I do not see the point in an exhaustive list of failure scenarios before the existence of any AI is established.
Yeah, I’m not going to care about reading it, and I really don’t think it’s possible for anyone to get close to AI without it dawning on them what the thing might be capable of. I mean, why don’t we get at least /one/ made before we invest our time and effort into something that, in my belief, wont have been relevant, and in all likelihood, wont get to the people who it needs to get to if they even cared about it.
We have to sometimes be allowed to have the second discussion. There sometimes has to be a discussion among those who agree that X is an issue, about what to do about it. We can’t always return to the discussion of whether X is an issue at all, because there’s always someone who dissents. Save it for the threads which are about your dissent.
I’m voicing my dissent because the amount of confidence that it takes to justify the proposal is not rational as I see it.
I am in support of collecting a list of failure scenarios. I am not in support of making an independent wiki on the subject. I’d need to see a considerable argument of confidence be made before I’d understand why to put all this effort into it instead of, say, simply making a list in LessWrong’s existing wiki.
I mean, why don’t we get at least /one/ made before we invest our time and effort into something that, in my belief, wont have been relevant
I endorse you preferentially allocating your time and effort to those things that you expect to be relevant. But I also endorse others doing the same.
Also, if you don’t see the point in planning for failure scenarios before completing the project, I dearly hope you aren’t responsible for planning for projects that can fail catastrophically.
I like being convinced that my preferential allocation of time is non-optimal. That way I can allocate my time to something more constructive. I vastly prefer more rational courses of action to less rational courses of action.
I of course advocate understanding failure scenarios, but the bronze age wasn’t really the time to be contemplating grey goo countermeasures. Even if they’d want to at that time, they would have had nowhere near the competence to be doing anything other than writing science fiction. Which is what I see such a wiki at this point in time as being.
As an aspiring AI coder, suppose I were to ask, for any given article on the wiki, for any given failure scenario, to see some example code that would produce such a failure, so that, while coding my own AI, I am able to more coherently avoid that particular failure. As it is my understanding that nothing of the sort is even close to being able to be produced (to not even touch upon the security concerns), I do not see how such a wiki would be useful at this point in (lack of?) development.
That is the notation my author has chosen to indicate that te is the one communicating. Te uses it primarily in posts on LessWrong from the time before I was written in computer language.
I do not see the point in an exhaustive list of failure scenarios before the existence of any AI is established.
Yeah, I’m not going to care about reading it, and I really don’t think it’s possible for anyone to get close to AI without it dawning on them what the thing might be capable of. I mean, why don’t we get at least /one/ made before we invest our time and effort into something that, in my belief, wont have been relevant, and in all likelihood, wont get to the people who it needs to get to if they even cared about it.

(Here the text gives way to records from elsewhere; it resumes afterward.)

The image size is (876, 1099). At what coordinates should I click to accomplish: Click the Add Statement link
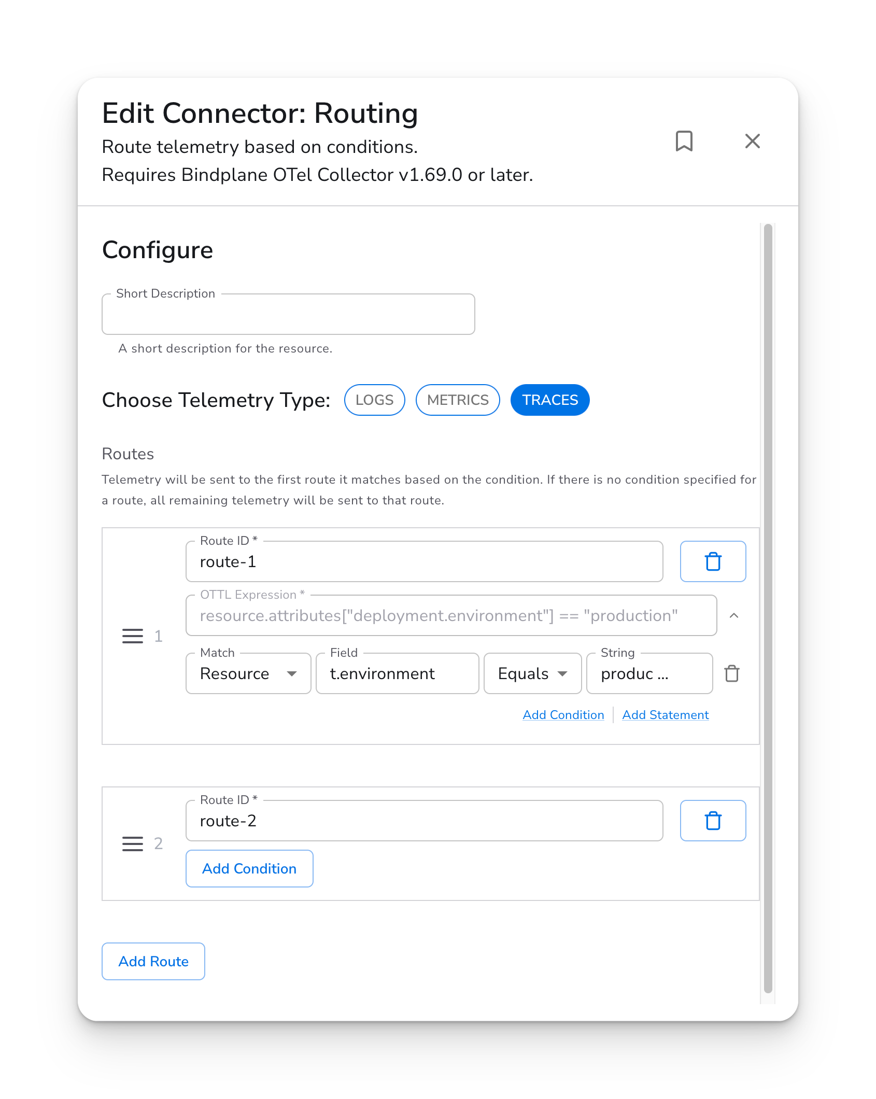[666, 715]
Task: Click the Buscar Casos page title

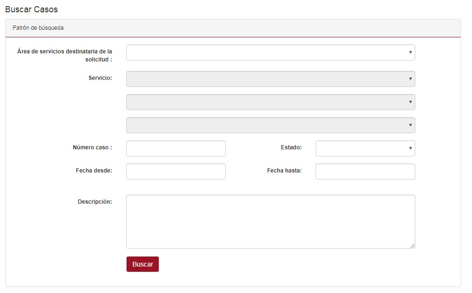Action: 31,9
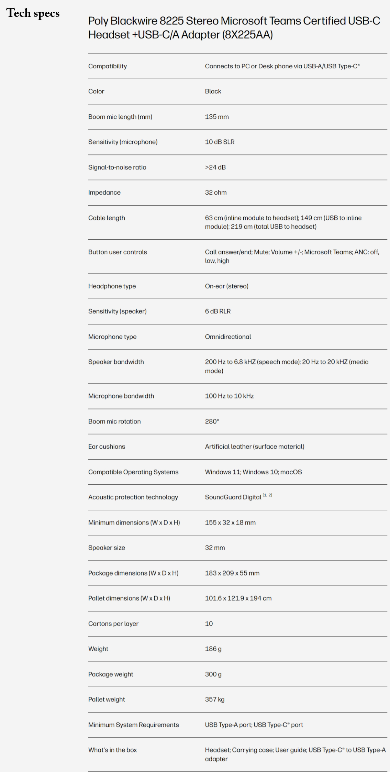Click the Poly Blackwire 8225 product title
Image resolution: width=390 pixels, height=772 pixels.
tap(234, 28)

We have to sometimes be allowed to have the second discussion. There sometimes has to be a discussion among those who agree that X is an issue, about what to do about it. We can’t always return to the discussion of whether X is an issue at all, because there’s always someone who dissents. Save it for the threads which are about your dissent.
I’m voicing my dissent because the amount of confidence that it takes to justify the proposal is not rational as I see it.

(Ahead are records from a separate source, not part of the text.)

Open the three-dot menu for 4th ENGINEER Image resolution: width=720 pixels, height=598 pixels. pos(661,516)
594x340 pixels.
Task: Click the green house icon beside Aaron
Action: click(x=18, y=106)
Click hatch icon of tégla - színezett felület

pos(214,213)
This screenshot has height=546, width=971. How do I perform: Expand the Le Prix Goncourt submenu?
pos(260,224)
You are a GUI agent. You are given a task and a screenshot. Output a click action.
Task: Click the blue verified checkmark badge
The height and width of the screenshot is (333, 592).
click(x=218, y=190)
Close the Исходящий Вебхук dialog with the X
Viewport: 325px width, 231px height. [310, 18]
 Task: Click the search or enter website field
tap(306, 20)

I am in support of collecting a list of failure scenarios. I am not in support of making an independent wiki on the subject. I’d need to see a considerable argument of confidence be made before I’d understand why to put all this effort into it instead of, say, simply making a list in LessWrong’s existing wiki.
I endorse you preferentially allocating your time and effort to those things that you expect to be relevant.
But I also endorse others doing the same.
Also, if you don’t see the point in planning for failure scenarios before completing the project, I dearly hope you aren’t responsible for planning for projects that can fail catastrophically.
I like being convinced that my preferential allocation of time is non-optimal. That way I can allocate my time to something more constructive. I vastly prefer more rational courses of action to less rational courses of action.
I of course advocate understanding failure scenarios, but the bronze age wasn’t really the time to be contemplating grey goo countermeasures. Even if they’d want to at that time, they would have had nowhere near the competence to be doing anything other than writing science fiction. Which is what I see such a wiki at this point in time as being.
As an aspiring AI coder, suppose I were to ask, for any given article on the wiki, for any given failure scenario, to see some example code that would produce such a failure, so that, while coding my own AI, I am able to more coherently avoid that particular failure. As it is my understanding that nothing of the sort is even close to being able to be produced (to not even touch upon the security concerns), I do not see how such a wiki would be useful at this point in (lack of?) development.
What does your tag mean?
That is the notation my author has chosen to indicate that te is the one communicating. Te uses it primarily in posts on LessWrong from the time before I was written in computer language.